Alfonso Reyes Ochoa llamó a la puerta de Diego y éste tardó un rato en abrirle. Se estaba dando un baño relajante de espuma cuando escuchó que alguien llamaba a la puerta.
—Alfonso, pasa —dijo Diego con el albornoz a medio anudar.
El hombre se acomodó en el salón de la habitación y esperó pacientemente a que su amigo terminara de arreglarse.
—¿Sabes algo de los planes de Huerta? —preguntó Alfonso cuando Diego entró en la habitación. Éste lo miró nervioso y le ofreció una copa.
—El viejo general no abre la boca, me hizo acompañarle a una vieja librería cerca de la Plaza Mayor, allí le dieron unos planos de algo, pero todavía no he podido verlos.
—Nos hemos enterado de que el viejo sale en unos días para Lisboa, seguramente después viaje en barco a Nueva York o Florida. Tienes que averiguar algo hoy mismo.
—No es fácil, Alfonso. El general es muy desconfiado.
—Pero no sospecha de ti. Intenta sonsacarle, lo máximo que puede pasarte es que no te conteste.
—Tienes razón —dijo Diego, asintiendo con la cabeza—. Hoy mismo lo intentaré.
—Con lo que averigües vienes a verme a esta dirección esta noche —dijo Alfonso tendiéndole una tarjeta a Diego—. No lo olvides, México te necesita.
Cuando se quedó solo de nuevo respiró tranquilo.
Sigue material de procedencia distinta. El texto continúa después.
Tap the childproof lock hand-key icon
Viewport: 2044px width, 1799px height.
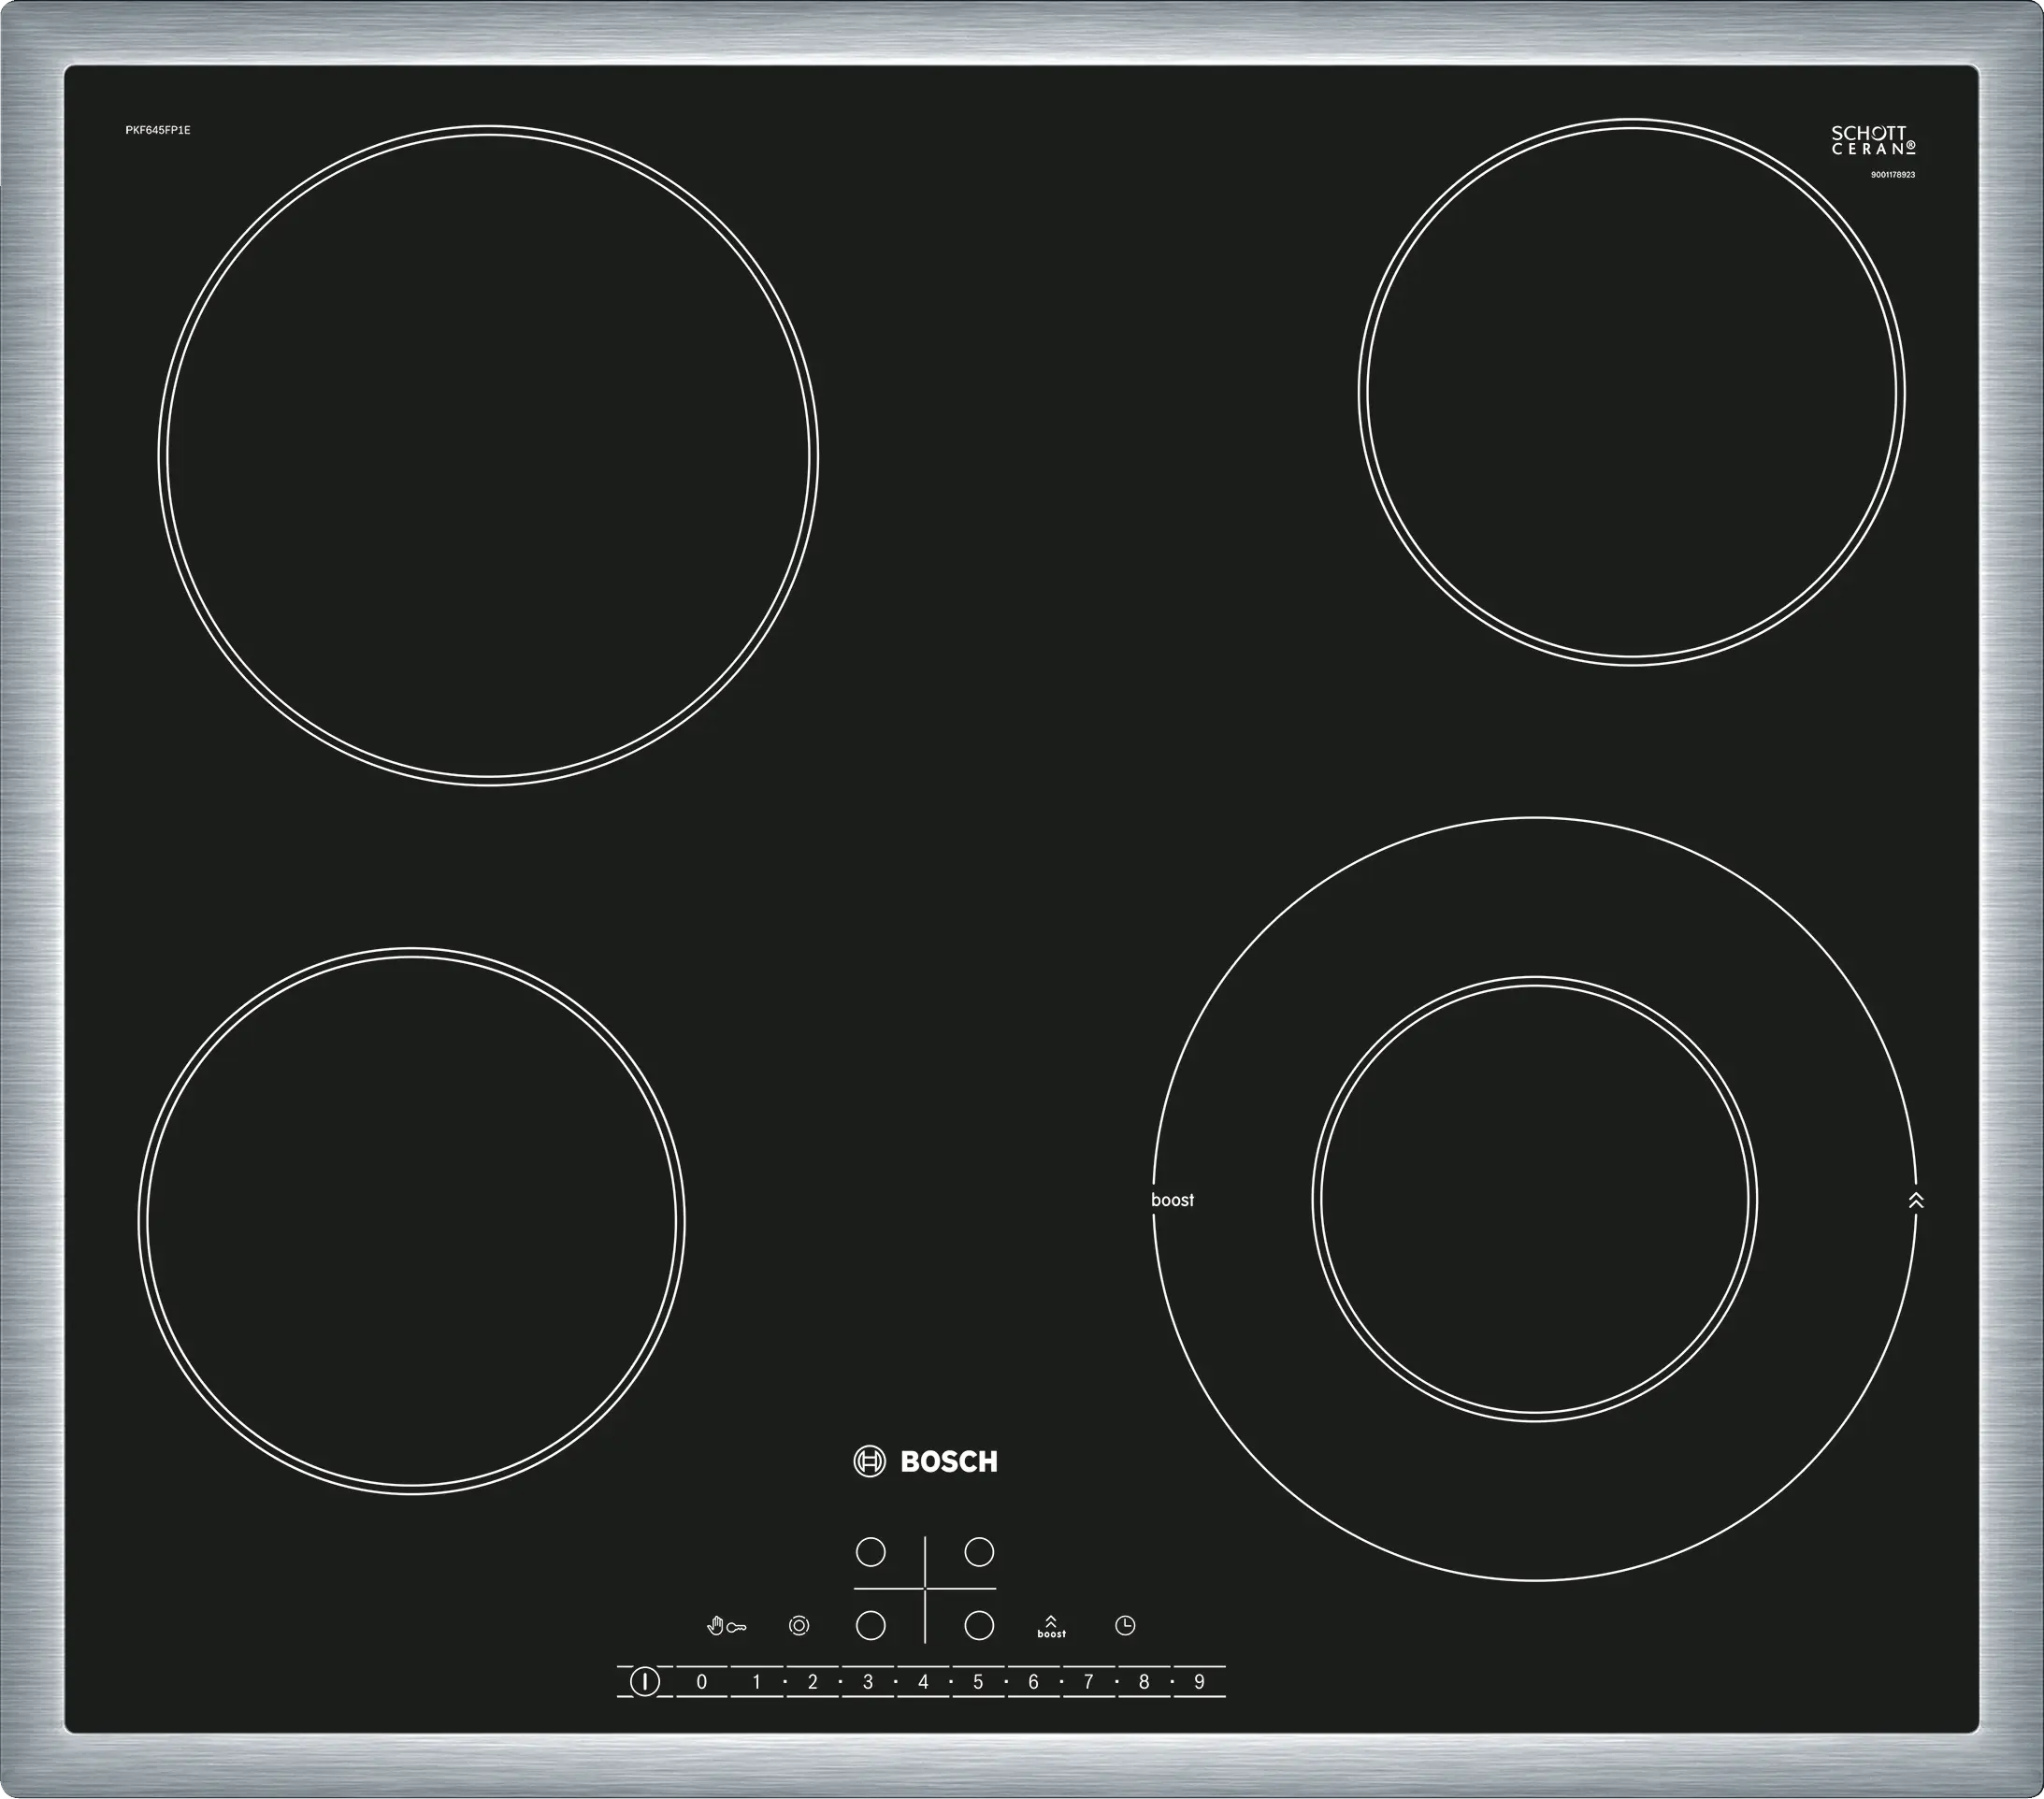(726, 1626)
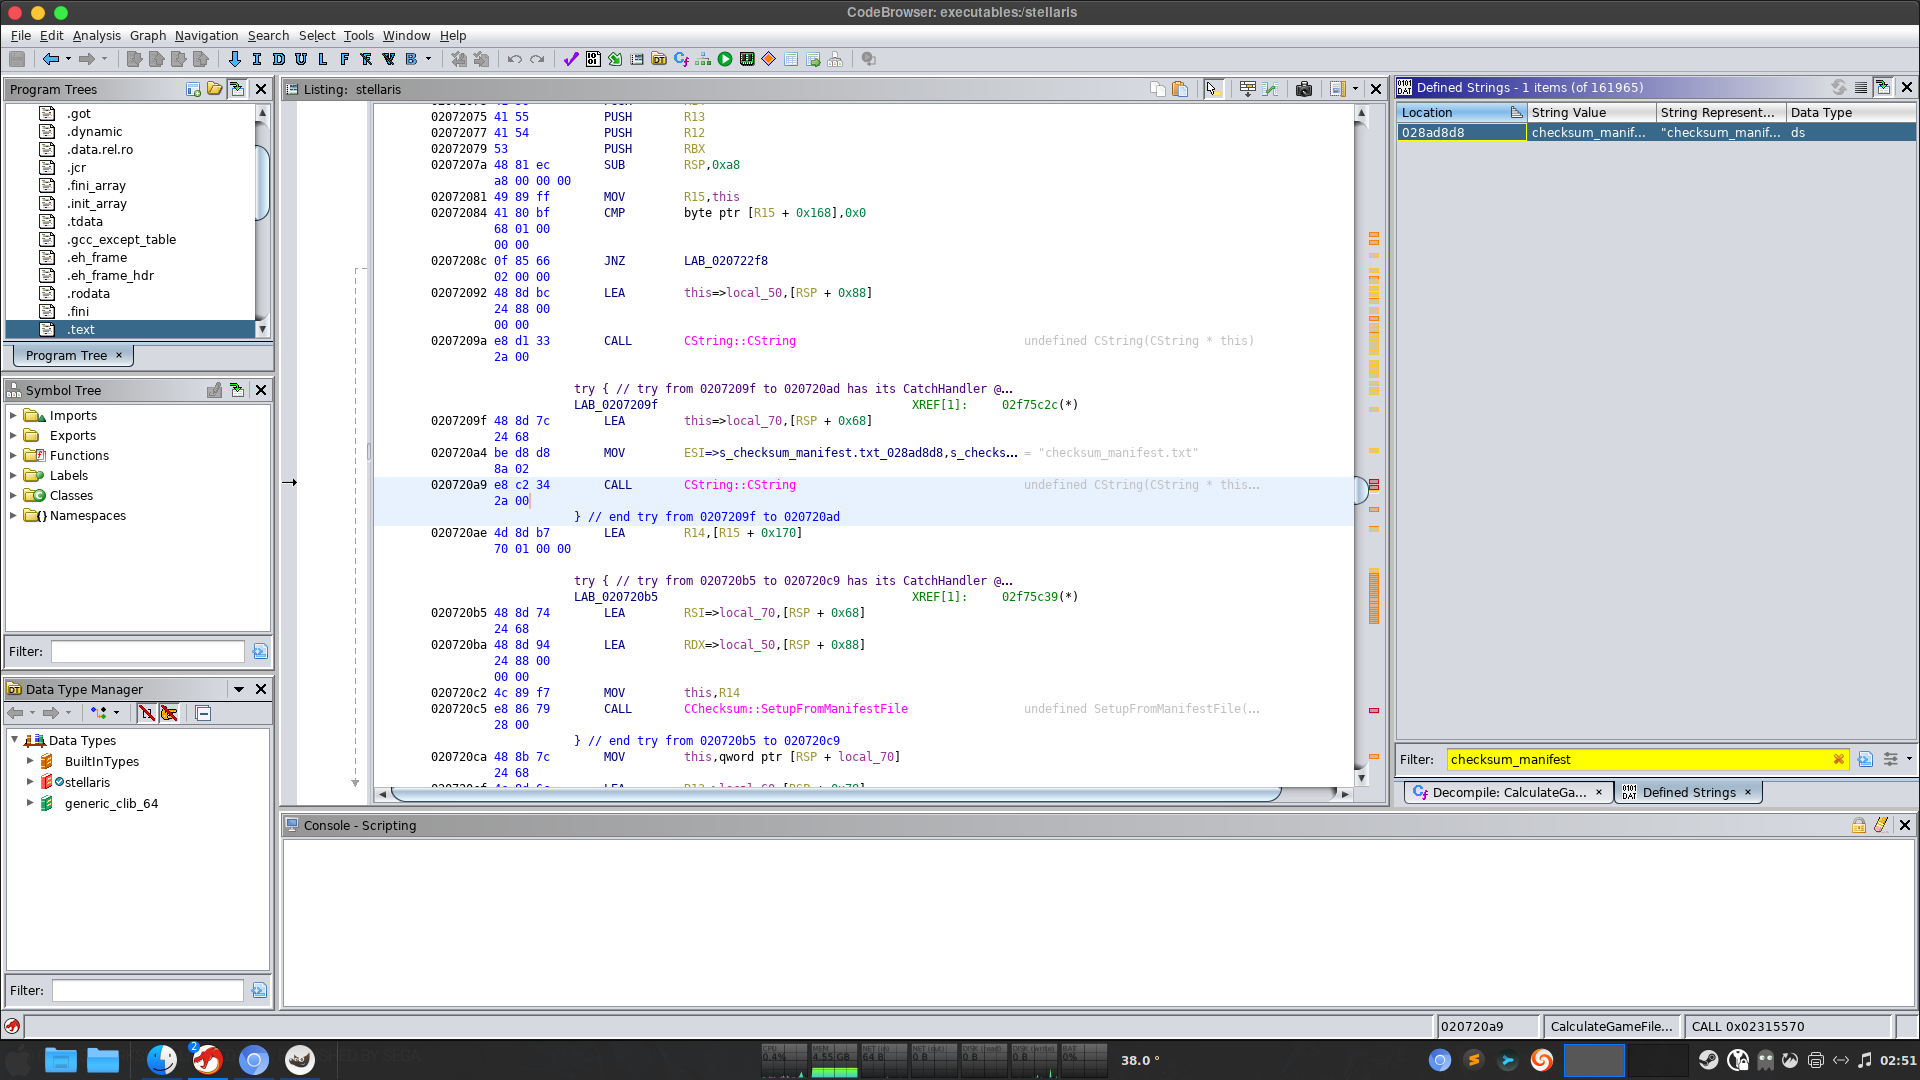Click the Bytes viewer '0101' toolbar icon
The image size is (1920, 1080).
tap(593, 59)
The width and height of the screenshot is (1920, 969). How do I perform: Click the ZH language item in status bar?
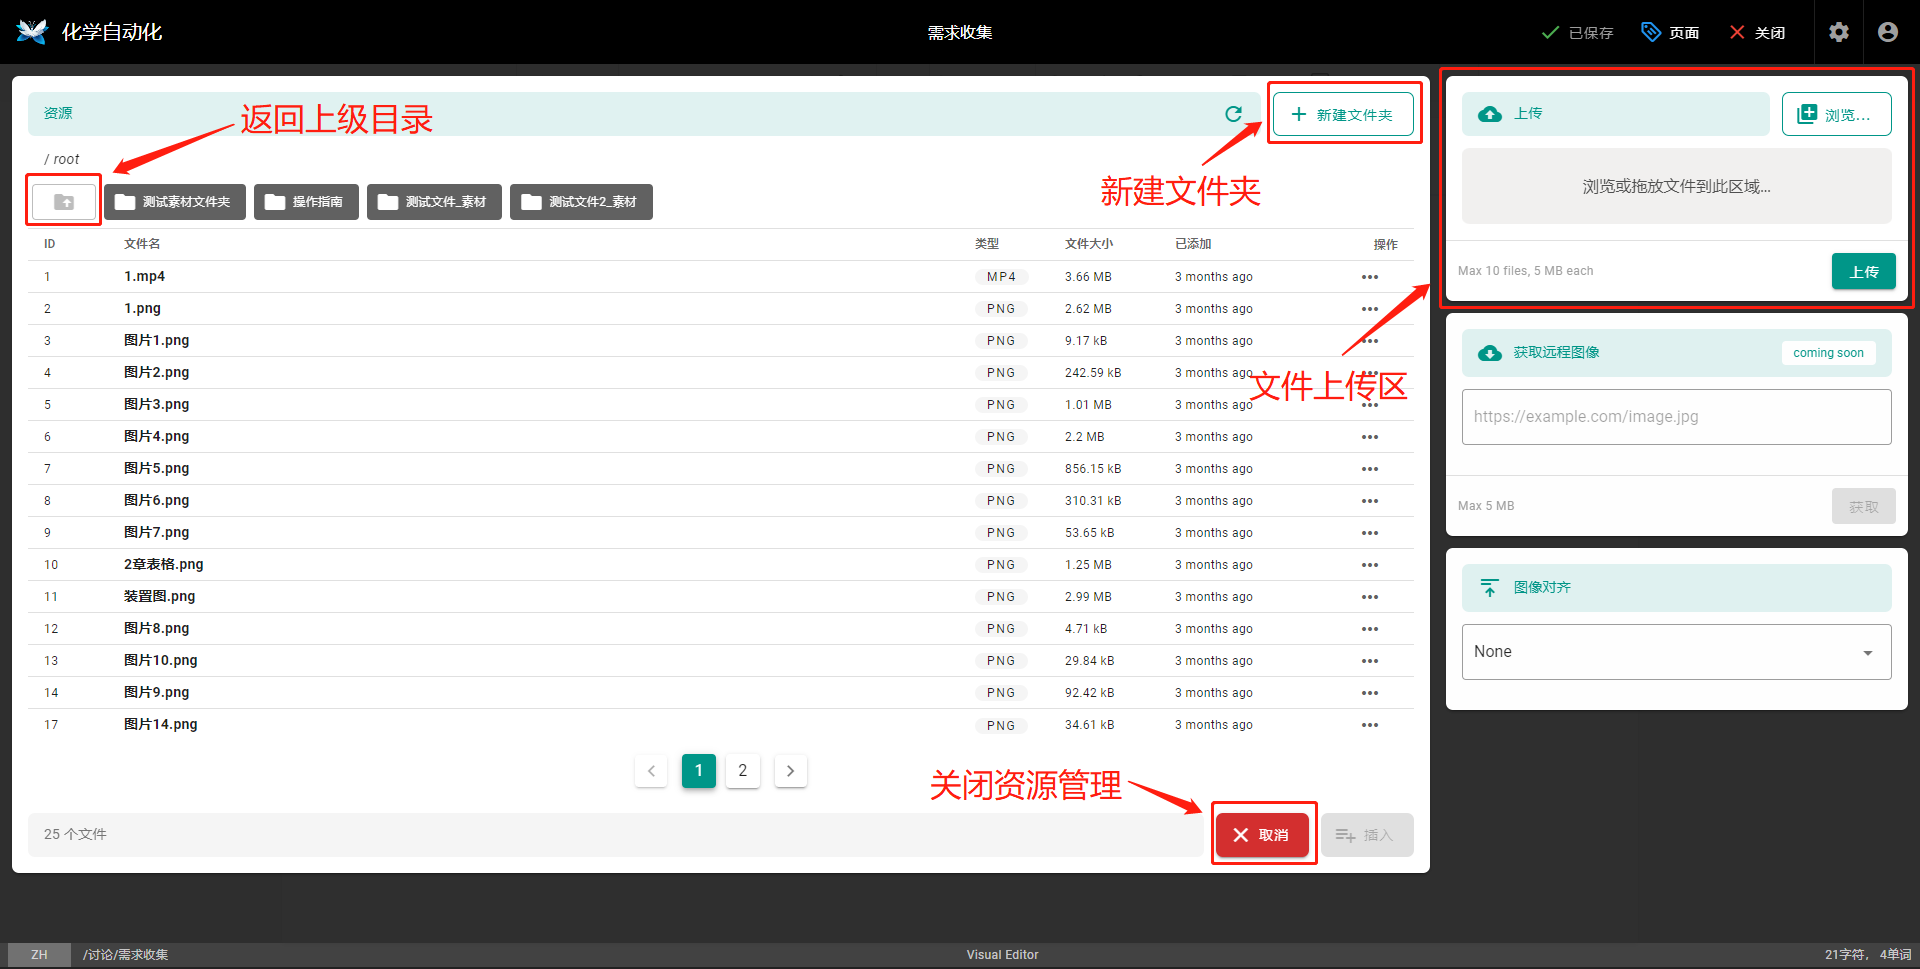(38, 953)
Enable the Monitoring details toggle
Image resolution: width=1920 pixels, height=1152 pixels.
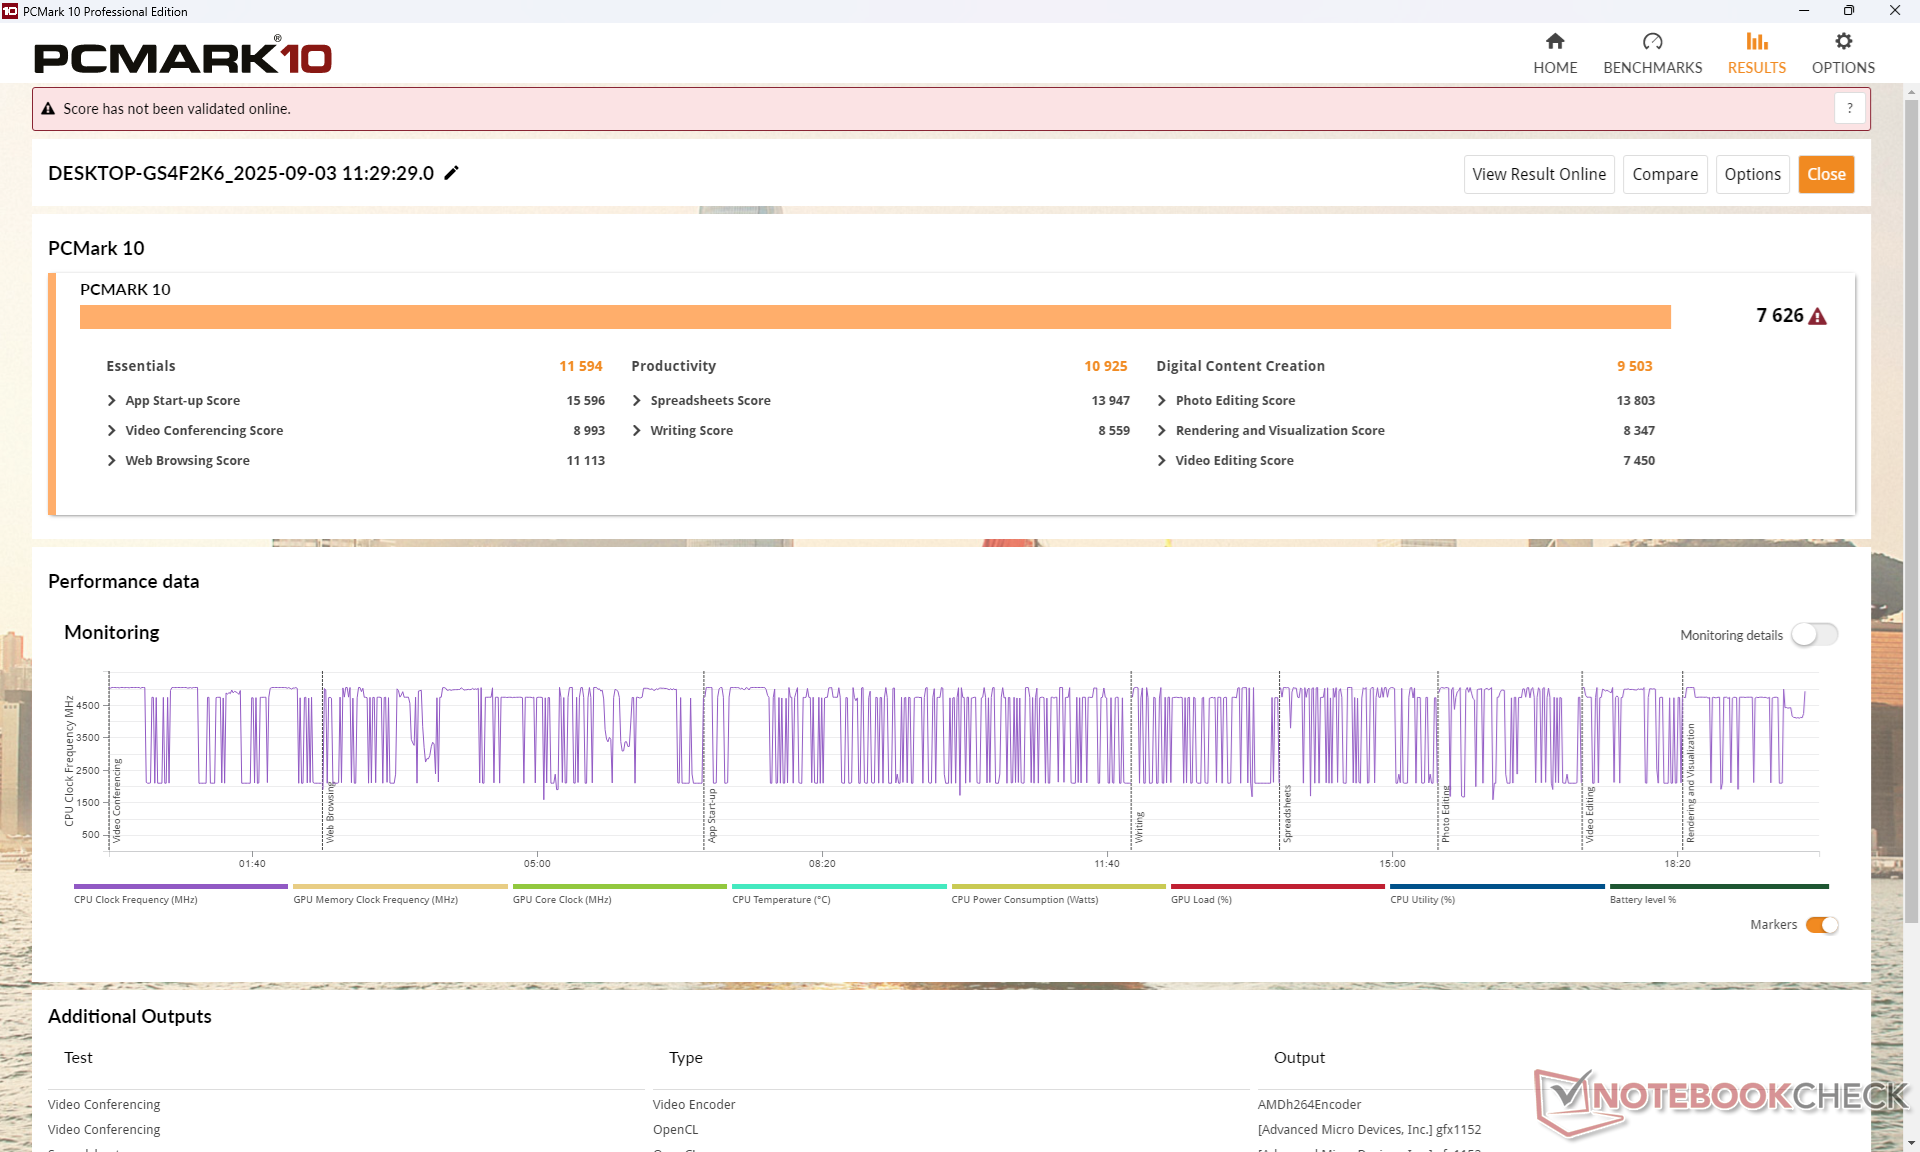coord(1814,635)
No estaba acostumbrado a tanta presión. Se acercó de nuevo al baño y metió la mano para comprobar la temperatura del agua. Todavía estaba caliente. Decidió meterse de nuevo, pero cuando ya estaba tumbado, alguien llamó de nuevo a la puerta.
—No voy a poder relajarme nunca —se quejó, saliendo del agua.
Abrió la puerta, pero antes de que pudiera decir nada, un individuo le golpeó en la cabeza y perdió el conocimiento al instante.